An oil company official on Friday said the
prices of diesel, gasoline and kerosene are set to increase by P1.50
per liter today—the eighth-straight week of higher fuel prices and
the 15th implemented by the oil firms for the year.
The official requested not to be named after the
Department of Energy earlier barred oil companies from disclosing to
media fuel-price movements so as not to cause “undue panic and
anxiety” on the public.
For the month of June, the oil firms are
expected to increase prices by P7.50 per liter because of their
growing underrecoveries in lieu of high crude prices during the
previous month.
With the seemingly unceasing price increases
being implemented by the oil firms, various groups have come out to
offer proposals and at the same time air their grievances on the
fuel-price surge.
Militant groups also on Friday decried the oil
firms’ impending price hike, warning that a “perfect storm” of
social unrest is looming with the unmitigated and steep increases in
petroleum prices as more and more Filipinos are driven into poverty.
“Recent estimates claim that a 10-percent
increase in oil prices translates to an additional 160,000 poor
people. Since the start of the year, average pump prices in the
country have jumped by more than 20 percent which means that the
number of poor Filipinos could have already increased by around
320,000 in less than six months,” Renato Reyes Jr., Bayan
secretary-general, said.
Bayan and other groups staged a simultaneous
noise barrage in various areas around Metro Manila and again pressed
for the scrapping of the 12-percent value-added tax (VAT) on oil to
immediately bring down pump prices.
Rep. Amado Bagatsing of Manila called on
international organizations such as the United Nations, the G7 and
the European Union to stop open trading of oil products in the world
market.
He said trading speculations leading to oil
market panic had jacked up the prices of crude to $140 per barrel,
thereby putting in distress the economies of Third World and
developing countries, including the Philippines.

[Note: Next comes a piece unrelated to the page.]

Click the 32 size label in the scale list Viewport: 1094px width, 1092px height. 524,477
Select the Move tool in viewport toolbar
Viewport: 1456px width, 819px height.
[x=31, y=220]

Also beginning to feel the pinch of high crude
prices, the oil firms have started to implement a number of measures
to mitigate the impact of high fuel costs on their customers.
Seaoil Philippines, Inc. has started to offer
prepaid cards that peg a customer’s gasoline purchase at P53.50
per liter.
Company officials said that since the price has
been fixed, cardholders will have an easier time budgeting their
fuel expenses as they will be insulated from further spikes in
gasoline costs during the promo period.
Flying V has begun to give scholarships to
beneficiaries of various transport groups in the National Capital
Region. Petron Corp. and Pilipinas Shell Petroleum Corp. earlier
said they would increase the number of beneficiaries for their own
scholarships.
Prior to today’s anticipated price hike, the
oil firms have increased prices equivalent to P9 per liter for
gasoline and P8 per liter for diesel.
And it gets worse as oil prices continue to be
jacked up further, which would result in more price hikes next
month.
As of June 13, the regional benchmark Dubai
crude’s average rose by about $5 from its May average to $124.27 a
barrel. Also, imported gasoline rose to $138.85 a barrel and diesel
to $166.77 a barrel.
Last week, the oil firms raised prices, bringing
the price of unleaded gasoline to P53.33 to P56.26 per liter, diesel
to P45.80 to P48.47 per liter, kerosene to P50.15 to P53.80 per
liter and cooking gas to P604 to P650 per 11-kilogram tank.